:: EXTRACTED RECORDS ::

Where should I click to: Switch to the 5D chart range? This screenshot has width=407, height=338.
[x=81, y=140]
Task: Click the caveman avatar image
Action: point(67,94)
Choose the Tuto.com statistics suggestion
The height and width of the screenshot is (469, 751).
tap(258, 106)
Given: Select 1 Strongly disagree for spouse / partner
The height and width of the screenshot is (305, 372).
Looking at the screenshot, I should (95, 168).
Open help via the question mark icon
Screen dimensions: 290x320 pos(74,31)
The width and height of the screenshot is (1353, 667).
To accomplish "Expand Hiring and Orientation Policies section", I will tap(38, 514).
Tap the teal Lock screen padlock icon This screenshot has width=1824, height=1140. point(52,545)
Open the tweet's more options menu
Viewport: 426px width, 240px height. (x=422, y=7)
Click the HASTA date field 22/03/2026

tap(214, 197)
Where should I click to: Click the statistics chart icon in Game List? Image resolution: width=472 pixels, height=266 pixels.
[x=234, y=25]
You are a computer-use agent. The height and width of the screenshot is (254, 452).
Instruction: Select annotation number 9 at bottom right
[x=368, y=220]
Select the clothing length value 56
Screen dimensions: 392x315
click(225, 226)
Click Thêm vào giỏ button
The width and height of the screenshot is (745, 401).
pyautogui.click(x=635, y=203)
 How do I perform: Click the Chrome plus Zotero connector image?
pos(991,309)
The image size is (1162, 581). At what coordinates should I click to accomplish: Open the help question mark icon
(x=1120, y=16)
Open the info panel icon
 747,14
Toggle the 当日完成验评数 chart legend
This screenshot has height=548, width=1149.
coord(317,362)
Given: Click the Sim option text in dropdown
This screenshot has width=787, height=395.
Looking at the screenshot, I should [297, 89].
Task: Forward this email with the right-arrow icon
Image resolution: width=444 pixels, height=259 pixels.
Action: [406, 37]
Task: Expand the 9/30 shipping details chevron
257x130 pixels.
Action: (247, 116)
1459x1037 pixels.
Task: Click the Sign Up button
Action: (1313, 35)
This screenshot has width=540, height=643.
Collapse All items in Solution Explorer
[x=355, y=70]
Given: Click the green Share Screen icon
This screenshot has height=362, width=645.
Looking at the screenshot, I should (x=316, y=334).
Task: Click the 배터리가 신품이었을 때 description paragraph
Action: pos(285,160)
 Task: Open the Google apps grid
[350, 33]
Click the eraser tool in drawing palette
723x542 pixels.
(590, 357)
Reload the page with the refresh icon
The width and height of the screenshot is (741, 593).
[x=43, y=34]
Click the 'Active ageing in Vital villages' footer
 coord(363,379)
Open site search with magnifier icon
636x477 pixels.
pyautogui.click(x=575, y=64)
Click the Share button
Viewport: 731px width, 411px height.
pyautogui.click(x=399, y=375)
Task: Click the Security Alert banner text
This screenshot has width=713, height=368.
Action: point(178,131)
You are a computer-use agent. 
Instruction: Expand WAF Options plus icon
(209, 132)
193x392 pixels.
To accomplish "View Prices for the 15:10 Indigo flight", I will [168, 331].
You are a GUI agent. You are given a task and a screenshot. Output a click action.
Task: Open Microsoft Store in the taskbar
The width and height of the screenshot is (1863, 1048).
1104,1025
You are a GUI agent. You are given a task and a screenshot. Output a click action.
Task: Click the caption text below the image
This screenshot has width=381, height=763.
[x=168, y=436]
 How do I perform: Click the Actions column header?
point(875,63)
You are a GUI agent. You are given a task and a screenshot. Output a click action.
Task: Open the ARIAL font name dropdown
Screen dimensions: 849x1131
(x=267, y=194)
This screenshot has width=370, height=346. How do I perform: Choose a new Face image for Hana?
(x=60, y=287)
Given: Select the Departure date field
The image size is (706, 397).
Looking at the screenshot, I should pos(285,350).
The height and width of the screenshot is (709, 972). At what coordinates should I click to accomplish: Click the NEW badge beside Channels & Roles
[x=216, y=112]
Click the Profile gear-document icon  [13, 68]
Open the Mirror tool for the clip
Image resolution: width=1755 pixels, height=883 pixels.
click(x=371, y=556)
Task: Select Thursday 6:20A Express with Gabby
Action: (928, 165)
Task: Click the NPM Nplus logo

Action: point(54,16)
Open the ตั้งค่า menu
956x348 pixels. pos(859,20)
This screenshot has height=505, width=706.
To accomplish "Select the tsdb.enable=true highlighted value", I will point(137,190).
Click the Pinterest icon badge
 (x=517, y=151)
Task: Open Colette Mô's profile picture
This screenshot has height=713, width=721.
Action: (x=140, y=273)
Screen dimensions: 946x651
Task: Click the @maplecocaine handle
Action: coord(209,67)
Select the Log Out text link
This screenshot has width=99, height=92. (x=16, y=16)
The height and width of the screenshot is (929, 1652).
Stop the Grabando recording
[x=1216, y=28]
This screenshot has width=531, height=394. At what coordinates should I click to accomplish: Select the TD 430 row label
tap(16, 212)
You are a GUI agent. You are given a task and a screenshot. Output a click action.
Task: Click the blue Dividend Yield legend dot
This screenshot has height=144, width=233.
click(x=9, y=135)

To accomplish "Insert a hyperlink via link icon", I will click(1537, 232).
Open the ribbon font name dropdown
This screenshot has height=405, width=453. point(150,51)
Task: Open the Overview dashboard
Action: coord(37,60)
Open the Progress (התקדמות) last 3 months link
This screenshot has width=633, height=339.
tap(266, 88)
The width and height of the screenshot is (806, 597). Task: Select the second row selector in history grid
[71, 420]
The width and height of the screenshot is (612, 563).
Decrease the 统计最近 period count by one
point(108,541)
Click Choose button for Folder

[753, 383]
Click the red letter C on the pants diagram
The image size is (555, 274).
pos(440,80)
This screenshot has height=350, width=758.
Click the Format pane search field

:::

- THE EXERCISE -
Present the lines above as a Markdown table with two columns, Row and Line, numbering each row and skipping blank lines.

- TASK OUTPUT -
| Row | Line |
|---|---|
| 1 | Where should I click to: Switch to the 5D chart range? This screenshot has width=407, height=338. |
| 2 | [x=81, y=140] |
| 3 | Task: Click the caveman avatar image |
| 4 | Action: point(67,94) |
| 5 | Choose the Tuto.com statistics suggestion |
| 6 | The height and width of the screenshot is (469, 751). |
| 7 | tap(258, 106) |
| 8 | Given: Select 1 Strongly disagree for spouse / partner |
| 9 | The height and width of the screenshot is (305, 372). |
| 10 | Looking at the screenshot, I should (95, 168). |
| 11 | Open help via the question mark icon |
| 12 | Screen dimensions: 290x320 pos(74,31) |
| 13 | The width and height of the screenshot is (1353, 667). |
| 14 | To accomplish "Expand Hiring and Orientation Policies section", I will tap(38, 514). |
| 15 | Tap the teal Lock screen padlock icon This screenshot has width=1824, height=1140. point(52,545) |
| 16 | Open the tweet's more options menu |
| 17 | Viewport: 426px width, 240px height. (x=422, y=7) |
| 18 | Click the HASTA date field 22/03/2026 |
| 19 | tap(214, 197) |
| 20 | Where should I click to: Click the statistics chart icon in Game List? Image resolution: width=472 pixels, height=266 pixels. |
| 21 | [x=234, y=25] |
| 22 | You are a computer-use agent. The height and width of the screenshot is (254, 452). |
| 23 | Instruction: Select annotation number 9 at bottom right |
| 24 | [x=368, y=220] |
| 25 | Select the clothing length value 56 |
| 26 | Screen dimensions: 392x315 |
| 27 | click(225, 226) |
| 28 | Click Thêm vào giỏ button |
| 29 | The width and height of the screenshot is (745, 401). |
| 30 | pyautogui.click(x=635, y=203) |
| 31 |  How do I perform: Click the Chrome plus Zotero connector image? |
| 32 | pos(991,309) |
| 33 | The image size is (1162, 581). At what coordinates should I click to accomplish: Open the help question mark icon |
| 34 | (x=1120, y=16) |
| 35 | Open the info panel icon |
| 36 |  747,14 |
| 37 | Toggle the 当日完成验评数 chart legend |
| 38 | This screenshot has height=548, width=1149. |
| 39 | coord(317,362) |
| 40 | Given: Click the Sim option text in dropdown |
| 41 | This screenshot has width=787, height=395. |
| 42 | Looking at the screenshot, I should [297, 89]. |
| 43 | Task: Forward this email with the right-arrow icon |
| 44 | Image resolution: width=444 pixels, height=259 pixels. |
| 45 | Action: [406, 37] |
| 46 | Task: Expand the 9/30 shipping details chevron |
| 47 | 257x130 pixels. |
| 48 | Action: (247, 116) |
| 49 | 1459x1037 pixels. |
| 50 | Task: Click the Sign Up button |
| 51 | Action: (1313, 35) |
| 52 | This screenshot has width=540, height=643. |
| 53 | Collapse All items in Solution Explorer |
| 54 | [x=355, y=70] |
| 55 | Given: Click the green Share Screen icon |
| 56 | This screenshot has height=362, width=645. |
| 57 | Looking at the screenshot, I should (x=316, y=334). |
| 58 | Task: Click the 배터리가 신품이었을 때 description paragraph |
| 59 | Action: pos(285,160) |
| 60 |  Task: Open the Google apps grid |
| 61 | [350, 33] |
| 62 | Click the eraser tool in drawing palette |
| 63 | 723x542 pixels. |
| 64 | (590, 357) |
| 65 | Reload the page with the refresh icon |
| 66 | The width and height of the screenshot is (741, 593). |
| 67 | [x=43, y=34] |
| 68 | Click the 'Active ageing in Vital villages' footer |
| 69 |  coord(363,379) |
| 70 | Open site search with magnifier icon |
| 71 | 636x477 pixels. |
| 72 | pyautogui.click(x=575, y=64) |
| 73 | Click the Share button |
| 74 | Viewport: 731px width, 411px height. |
| 75 | pyautogui.click(x=399, y=375) |
| 76 | Task: Click the Security Alert banner text |
| 77 | This screenshot has width=713, height=368. |
| 78 | Action: point(178,131) |
| 79 | You are a computer-use agent.  |
| 80 | Instruction: Expand WAF Options plus icon |
| 81 | (209, 132) |
| 82 | 193x392 pixels. |
| 83 | To accomplish "View Prices for the 15:10 Indigo flight", I will [168, 331]. |
| 84 | You are a GUI agent. You are given a task and a screenshot. Output a click action. |
| 85 | Task: Open Microsoft Store in the taskbar |
| 86 | The width and height of the screenshot is (1863, 1048). |
| 87 | 1104,1025 |
| 88 | You are a GUI agent. You are given a task and a screenshot. Output a click action. |
| 89 | Task: Click the caption text below the image |
| 90 | This screenshot has width=381, height=763. |
| 91 | [x=168, y=436] |
| 92 |  How do I perform: Click the Actions column header? |
| 93 | point(875,63) |
| 94 | You are a GUI agent. You are given a task and a screenshot. Output a click action. |
| 95 | Task: Open the ARIAL font name dropdown |
| 96 | Screen dimensions: 849x1131 |
| 97 | (x=267, y=194) |
| 98 | This screenshot has width=370, height=346. How do I perform: Choose a new Face image for Hana? |
| 99 | (x=60, y=287) |
| 100 | Given: Select the Departure date field |
| 101 | The image size is (706, 397). |
| 102 | Looking at the screenshot, I should pos(285,350). |
| 103 | The height and width of the screenshot is (709, 972). At what coordinates should I click to accomplish: Click the NEW badge beside Channels & Roles |
| 104 | [x=216, y=112] |
| 105 | Click the Profile gear-document icon  [13, 68] |
| 106 | Open the Mirror tool for the clip |
| 107 | Image resolution: width=1755 pixels, height=883 pixels. |
| 108 | click(x=371, y=556) |
| 109 | Task: Select Thursday 6:20A Express with Gabby |
| 110 | Action: (928, 165) |
| 111 | Task: Click the NPM Nplus logo |
| 112 | Action: point(54,16) |
| 113 | Open the ตั้งค่า menu |
| 114 | 956x348 pixels. pos(859,20) |
| 115 | This screenshot has height=505, width=706. |
| 116 | To accomplish "Select the tsdb.enable=true highlighted value", I will point(137,190). |
| 117 | Click the Pinterest icon badge |
| 118 |  (x=517, y=151) |
| 119 | Task: Open Colette Mô's profile picture |
| 120 | This screenshot has height=713, width=721. |
| 121 | Action: (x=140, y=273) |
| 122 | Screen dimensions: 946x651 |
| 123 | Task: Click the @maplecocaine handle |
| 124 | Action: coord(209,67) |
| 125 | Select the Log Out text link |
| 126 | This screenshot has width=99, height=92. (x=16, y=16) |
| 127 | The height and width of the screenshot is (929, 1652). |
| 128 | Stop the Grabando recording |
| 129 | [x=1216, y=28] |
| 130 | This screenshot has width=531, height=394. At what coordinates should I click to accomplish: Select the TD 430 row label |
| 131 | tap(16, 212) |
| 132 | You are a GUI agent. You are given a task and a screenshot. Output a click action. |
| 133 | Task: Click the blue Dividend Yield legend dot |
| 134 | This screenshot has height=144, width=233. |
| 135 | click(x=9, y=135) |
| 136 | To accomplish "Insert a hyperlink via link icon", I will click(1537, 232). |
| 137 | Open the ribbon font name dropdown |
| 138 | This screenshot has height=405, width=453. point(150,51) |
| 139 | Task: Open the Overview dashboard |
| 140 | Action: coord(37,60) |
| 141 | Open the Progress (התקדמות) last 3 months link |
| 142 | This screenshot has width=633, height=339. |
| 143 | tap(266, 88) |
| 144 | The width and height of the screenshot is (806, 597). Task: Select the second row selector in history grid |
| 145 | [71, 420] |
| 146 | The width and height of the screenshot is (612, 563). |
| 147 | Decrease the 统计最近 period count by one |
| 148 | point(108,541) |
| 149 | Click Choose button for Folder |
| 150 | [753, 383] |
| 151 | Click the red letter C on the pants diagram |
| 152 | The image size is (555, 274). |
| 153 | pos(440,80) |
| 154 | This screenshot has height=350, width=758. |
| 155 | Click the Format pane search field |